Autonomous functional ovarian cyst is the most common cause of gonadotrophin-independent precocious puberty in girls. It usually does not require treatment. In a case series reported in Jordon, 89% of 65 ovarian cysts in girls aged 2 to 9 years old and resolved spontaneously within 6 months (Qublan & Abdel-hadi 2000). Surgery can be deferred as long as possible as pseudo-precocious puberty due to these cysts can resolve spontaneously, however it can recur. It is important to conserve normal ovarian tissue for future fertility (Chae & Rheu 2013).
In Case 4, we reported a case of Yolk Sac Tumor of the vagina which was extremely rare and highly malignant. Her clinical presentation was classic with bloody vaginal discharge and huge intravaginal mass. Serum AFP was also raised. Serum AFP is a useful marker and should be taken in girls presenting with huge intravaginal mass.

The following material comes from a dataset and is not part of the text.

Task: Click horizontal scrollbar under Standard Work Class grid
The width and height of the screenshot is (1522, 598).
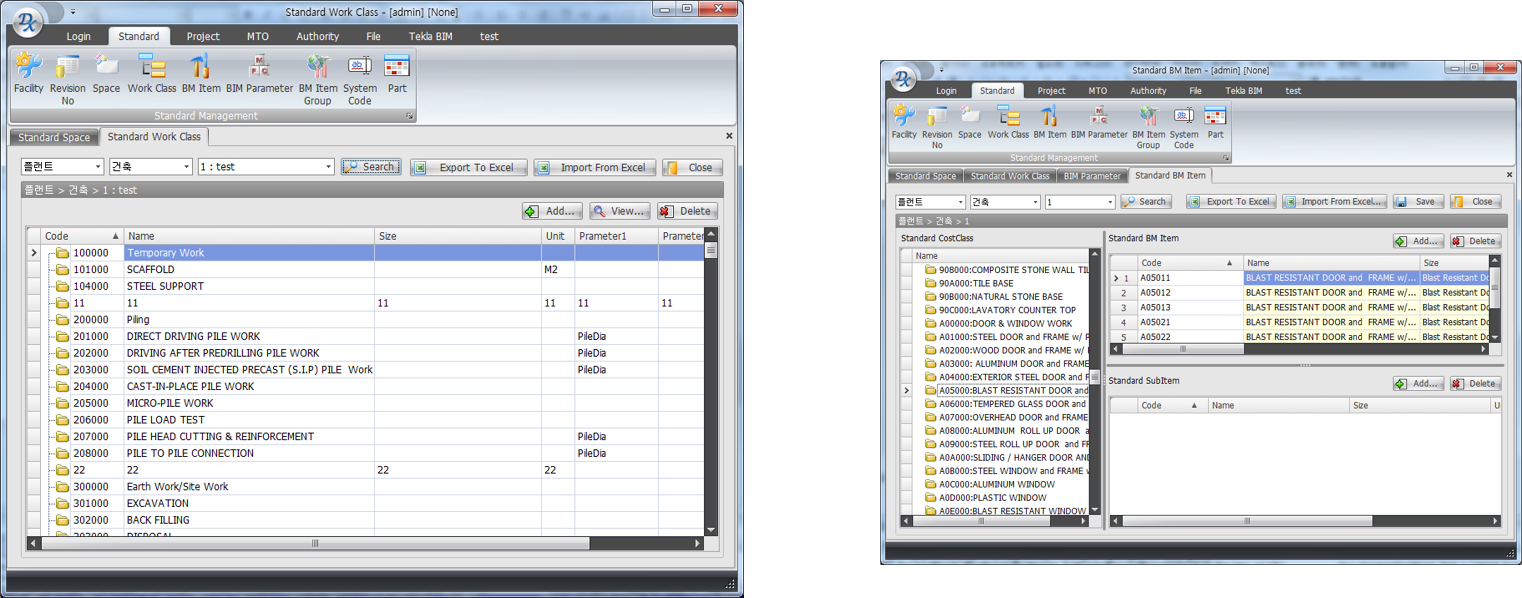Action: 315,543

Partial vaginectomy with chemotherapy is the recommended treatment for better prognosis (Alhumidi et al. 2015), however this unfortunate girl did not manage to undergo the surgery. Her late presentation may contribute to the advanced disease thus the tumour was inoperable and risk of recurrence was high.
Isolated menarche is a diagnosis of exclusion when there is no other abnormality detected. The etiology is unclear however it is a self-limiting condition. It is reported to be related to the increased sensitivity of the endometrium to estrogens, similar to increased breast sensitivity to estrogens in premature thelarche (Heller et al. 1979). The major differentiation with precocious puberty is there is no other pubertal signs like accelerated linear growth, advancement of skeletal age and breast development (Pinto & Garden 2016).
Conclusion
Pre-pubertal vaginal bleeding is a rare condition but can be a source of fear, anxiety and concern for the girl and the caretakers, regardless whether it occurs as a single, transient or recurring event. The etiology varies thus clinical workout requires careful pediatric-specific gynecological examination followed by relevant investigations and appropriate treatment.